Alors, de ses deux mains engourdies, il pousse l’angle de l’étrier sur le flanc du cheval. Il presse en même temps, et de toute sa force, de façon à balafrer cruellement le noble animal. Brusquement, la peau est tranchée net, comme par un sabre.

Le cheval, blessé, endolori, se cabre. Joannès attend le moment favorable et respire de nouveau. Nikol, voyant sa monture affolée, reculer, battre l’eau des pieds de devant, cesse de rire.

Brusquement, le groupe s’effondre et glisse dans un trou profond de huit mètres ! Nikol, cavalier admirable, étreint son cheval entre ses jambes, le maîtrise de la bride, le ramasse et l’empêche d’aller en dérive.

C’est une statue équestre qui descend… descend… au milieu de végétaux enchevêtrés, de vases molles, de choses étranges et sinistres…

Glou… glou… glou… de grosses bulles d’air sorties des naseaux de la bête viennent crever à la surface, puis cheval et cavalier remontent d’un seul coup.

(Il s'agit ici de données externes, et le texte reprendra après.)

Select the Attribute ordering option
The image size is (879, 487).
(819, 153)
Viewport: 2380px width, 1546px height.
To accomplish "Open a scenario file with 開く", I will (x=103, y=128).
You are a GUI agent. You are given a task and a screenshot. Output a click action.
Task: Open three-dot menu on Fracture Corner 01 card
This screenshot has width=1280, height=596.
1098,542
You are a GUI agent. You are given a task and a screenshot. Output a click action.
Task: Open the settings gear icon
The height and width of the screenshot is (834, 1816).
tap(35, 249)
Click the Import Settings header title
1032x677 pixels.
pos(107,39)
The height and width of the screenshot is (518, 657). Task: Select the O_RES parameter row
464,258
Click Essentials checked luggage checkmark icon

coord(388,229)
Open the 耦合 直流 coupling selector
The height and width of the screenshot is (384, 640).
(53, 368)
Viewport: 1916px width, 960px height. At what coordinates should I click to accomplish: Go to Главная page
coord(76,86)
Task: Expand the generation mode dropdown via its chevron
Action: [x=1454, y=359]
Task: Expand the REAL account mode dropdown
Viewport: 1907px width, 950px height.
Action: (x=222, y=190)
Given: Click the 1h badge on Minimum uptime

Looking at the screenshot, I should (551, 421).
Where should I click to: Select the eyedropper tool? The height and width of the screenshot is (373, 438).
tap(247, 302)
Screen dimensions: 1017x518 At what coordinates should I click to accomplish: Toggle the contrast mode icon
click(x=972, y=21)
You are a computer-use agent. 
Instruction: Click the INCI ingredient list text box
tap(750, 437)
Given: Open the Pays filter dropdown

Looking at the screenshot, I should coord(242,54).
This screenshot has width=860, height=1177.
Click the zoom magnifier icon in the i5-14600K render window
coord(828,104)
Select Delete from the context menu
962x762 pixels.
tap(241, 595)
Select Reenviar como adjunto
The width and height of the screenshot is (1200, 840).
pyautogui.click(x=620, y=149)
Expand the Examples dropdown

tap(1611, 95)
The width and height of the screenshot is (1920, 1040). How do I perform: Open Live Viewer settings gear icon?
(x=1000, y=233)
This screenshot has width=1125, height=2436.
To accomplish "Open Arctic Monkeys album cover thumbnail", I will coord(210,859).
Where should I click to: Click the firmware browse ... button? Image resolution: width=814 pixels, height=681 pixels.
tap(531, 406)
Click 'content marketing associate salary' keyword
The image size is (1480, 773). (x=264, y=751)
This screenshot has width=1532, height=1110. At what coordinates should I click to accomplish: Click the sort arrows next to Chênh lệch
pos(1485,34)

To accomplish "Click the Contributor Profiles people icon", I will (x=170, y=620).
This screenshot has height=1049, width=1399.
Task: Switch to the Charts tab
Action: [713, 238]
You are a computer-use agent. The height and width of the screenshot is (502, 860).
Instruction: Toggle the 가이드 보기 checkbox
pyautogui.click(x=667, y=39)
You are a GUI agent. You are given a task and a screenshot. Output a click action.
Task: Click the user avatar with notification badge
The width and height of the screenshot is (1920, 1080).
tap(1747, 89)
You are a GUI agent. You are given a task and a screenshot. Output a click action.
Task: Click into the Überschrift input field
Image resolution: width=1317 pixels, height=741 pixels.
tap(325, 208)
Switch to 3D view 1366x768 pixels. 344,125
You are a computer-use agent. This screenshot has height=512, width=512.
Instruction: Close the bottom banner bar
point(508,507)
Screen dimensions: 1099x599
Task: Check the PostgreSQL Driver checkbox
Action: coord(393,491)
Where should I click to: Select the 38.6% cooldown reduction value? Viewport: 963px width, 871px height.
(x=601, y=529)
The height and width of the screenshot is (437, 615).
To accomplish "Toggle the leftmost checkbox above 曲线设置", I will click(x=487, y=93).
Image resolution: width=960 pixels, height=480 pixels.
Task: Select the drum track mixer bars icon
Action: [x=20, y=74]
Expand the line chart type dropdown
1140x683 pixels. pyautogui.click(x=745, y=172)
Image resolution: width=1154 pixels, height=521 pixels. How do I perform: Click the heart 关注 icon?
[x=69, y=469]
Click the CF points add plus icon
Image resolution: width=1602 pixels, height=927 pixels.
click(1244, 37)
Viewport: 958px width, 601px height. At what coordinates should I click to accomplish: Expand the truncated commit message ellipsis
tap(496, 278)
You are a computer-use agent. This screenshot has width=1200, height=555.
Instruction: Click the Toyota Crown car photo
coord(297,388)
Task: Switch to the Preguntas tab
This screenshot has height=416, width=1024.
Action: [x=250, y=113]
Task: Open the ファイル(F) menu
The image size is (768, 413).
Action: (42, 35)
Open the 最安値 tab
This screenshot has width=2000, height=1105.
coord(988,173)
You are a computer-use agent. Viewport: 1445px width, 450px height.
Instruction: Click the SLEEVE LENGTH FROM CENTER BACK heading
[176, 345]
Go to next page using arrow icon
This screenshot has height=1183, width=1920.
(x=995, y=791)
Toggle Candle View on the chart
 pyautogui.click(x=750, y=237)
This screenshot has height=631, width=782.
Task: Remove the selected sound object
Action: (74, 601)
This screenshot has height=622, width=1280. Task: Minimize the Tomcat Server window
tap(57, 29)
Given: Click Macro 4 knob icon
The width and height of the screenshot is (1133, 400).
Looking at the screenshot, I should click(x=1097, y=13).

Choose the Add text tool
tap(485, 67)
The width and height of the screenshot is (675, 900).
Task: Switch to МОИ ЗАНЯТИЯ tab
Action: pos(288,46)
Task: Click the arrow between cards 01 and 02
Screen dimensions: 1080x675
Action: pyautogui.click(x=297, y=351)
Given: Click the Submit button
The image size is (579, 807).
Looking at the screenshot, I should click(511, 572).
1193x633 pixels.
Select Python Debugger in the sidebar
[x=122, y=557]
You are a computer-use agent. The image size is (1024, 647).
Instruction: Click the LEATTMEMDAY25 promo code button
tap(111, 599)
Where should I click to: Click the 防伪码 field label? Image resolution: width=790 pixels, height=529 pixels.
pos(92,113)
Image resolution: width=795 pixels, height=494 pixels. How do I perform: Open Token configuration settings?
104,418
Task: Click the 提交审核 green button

Joannès n’a pas attendu ce moment. Avec son calme inouï, il s’est doucement laissé aller à l’instant précis de la chute. Au lieu de s’abîmer au fond du gouffre, il a nagé sans bruit avec ses mains, a glissé entre deux eaux, puis s’est engagé dans les tiges de roseaux. Bien caché par les feuilles, il demeure au bord de l’entonnoir, les lèvres et le nez à peine sortis du liquide.

Alors ont lieu les invectives de Marko, qui menace de mort Nikol. Et Nikol, voulant réparer sa faute, se débarrasse de ses armes pour plonger dans l’abîme d’où il vient de s’arracher.